** PROBLEM **
Would you please copy every line of the material that follows, exactly as it reads?

** STORED DATA **
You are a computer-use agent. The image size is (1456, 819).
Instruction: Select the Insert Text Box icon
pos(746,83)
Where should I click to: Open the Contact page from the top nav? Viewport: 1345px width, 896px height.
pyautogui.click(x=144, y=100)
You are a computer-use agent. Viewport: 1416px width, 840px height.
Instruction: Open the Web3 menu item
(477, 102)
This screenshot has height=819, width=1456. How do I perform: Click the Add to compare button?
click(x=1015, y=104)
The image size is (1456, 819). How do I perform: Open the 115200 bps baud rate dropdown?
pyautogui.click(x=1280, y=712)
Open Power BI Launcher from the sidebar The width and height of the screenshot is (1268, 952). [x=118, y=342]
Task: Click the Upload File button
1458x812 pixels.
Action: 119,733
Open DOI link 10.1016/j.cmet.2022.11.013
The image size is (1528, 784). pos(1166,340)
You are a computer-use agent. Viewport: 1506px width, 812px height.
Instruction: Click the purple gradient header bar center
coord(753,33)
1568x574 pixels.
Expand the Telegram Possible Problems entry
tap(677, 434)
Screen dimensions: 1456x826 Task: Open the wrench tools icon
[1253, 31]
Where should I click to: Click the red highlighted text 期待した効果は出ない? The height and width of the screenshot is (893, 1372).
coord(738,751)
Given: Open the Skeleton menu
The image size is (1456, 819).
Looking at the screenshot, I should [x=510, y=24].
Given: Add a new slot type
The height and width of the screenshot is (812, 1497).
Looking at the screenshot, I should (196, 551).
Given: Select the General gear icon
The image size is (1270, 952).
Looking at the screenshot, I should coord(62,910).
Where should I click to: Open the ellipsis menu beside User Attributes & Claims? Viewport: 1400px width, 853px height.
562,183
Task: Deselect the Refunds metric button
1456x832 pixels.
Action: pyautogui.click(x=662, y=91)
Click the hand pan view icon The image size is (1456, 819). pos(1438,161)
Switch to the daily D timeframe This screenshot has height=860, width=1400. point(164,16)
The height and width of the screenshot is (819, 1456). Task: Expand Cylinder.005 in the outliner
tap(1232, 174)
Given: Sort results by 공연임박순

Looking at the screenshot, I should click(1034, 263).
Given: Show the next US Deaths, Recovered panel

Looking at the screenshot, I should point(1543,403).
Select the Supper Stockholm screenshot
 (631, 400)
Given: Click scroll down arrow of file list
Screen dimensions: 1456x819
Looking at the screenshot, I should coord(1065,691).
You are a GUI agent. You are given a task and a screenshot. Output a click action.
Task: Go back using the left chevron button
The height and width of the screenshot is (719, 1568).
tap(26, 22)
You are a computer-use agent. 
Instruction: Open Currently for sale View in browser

** EXERCISE ANSWER **
You are a computer-use agent. The image size is (1456, 819).
Instruction: Select the Insert Text Box icon
pos(746,83)
Where should I click to: Open the Contact page from the top nav? Viewport: 1345px width, 896px height.
pyautogui.click(x=144, y=100)
You are a computer-use agent. Viewport: 1416px width, 840px height.
Instruction: Open the Web3 menu item
(477, 102)
This screenshot has height=819, width=1456. How do I perform: Click the Add to compare button?
click(x=1015, y=104)
The image size is (1456, 819). How do I perform: Open the 115200 bps baud rate dropdown?
pyautogui.click(x=1280, y=712)
Open Power BI Launcher from the sidebar The width and height of the screenshot is (1268, 952). [x=118, y=342]
Task: Click the Upload File button
1458x812 pixels.
Action: 119,733
Open DOI link 10.1016/j.cmet.2022.11.013
The image size is (1528, 784). pos(1166,340)
You are a computer-use agent. Viewport: 1506px width, 812px height.
Instruction: Click the purple gradient header bar center
coord(753,33)
1568x574 pixels.
Expand the Telegram Possible Problems entry
tap(677, 434)
Screen dimensions: 1456x826 Task: Open the wrench tools icon
[1253, 31]
Where should I click to: Click the red highlighted text 期待した効果は出ない? The height and width of the screenshot is (893, 1372).
coord(738,751)
Given: Open the Skeleton menu
The image size is (1456, 819).
Looking at the screenshot, I should [x=510, y=24].
Given: Add a new slot type
The height and width of the screenshot is (812, 1497).
Looking at the screenshot, I should (196, 551).
Given: Select the General gear icon
The image size is (1270, 952).
Looking at the screenshot, I should coord(62,910).
Where should I click to: Open the ellipsis menu beside User Attributes & Claims? Viewport: 1400px width, 853px height.
562,183
Task: Deselect the Refunds metric button
1456x832 pixels.
Action: pyautogui.click(x=662, y=91)
Click the hand pan view icon The image size is (1456, 819). pos(1438,161)
Switch to the daily D timeframe This screenshot has height=860, width=1400. point(164,16)
The height and width of the screenshot is (819, 1456). Task: Expand Cylinder.005 in the outliner
tap(1232, 174)
Given: Sort results by 공연임박순

Looking at the screenshot, I should click(1034, 263).
Given: Show the next US Deaths, Recovered panel

Looking at the screenshot, I should point(1543,403).
Select the Supper Stockholm screenshot
 (631, 400)
Given: Click scroll down arrow of file list
Screen dimensions: 1456x819
Looking at the screenshot, I should coord(1065,691).
You are a GUI agent. You are given a task and a screenshot. Output a click action.
Task: Go back using the left chevron button
The height and width of the screenshot is (719, 1568).
tap(26, 22)
You are a computer-use agent. 
Instruction: Open Currently for sale View in browser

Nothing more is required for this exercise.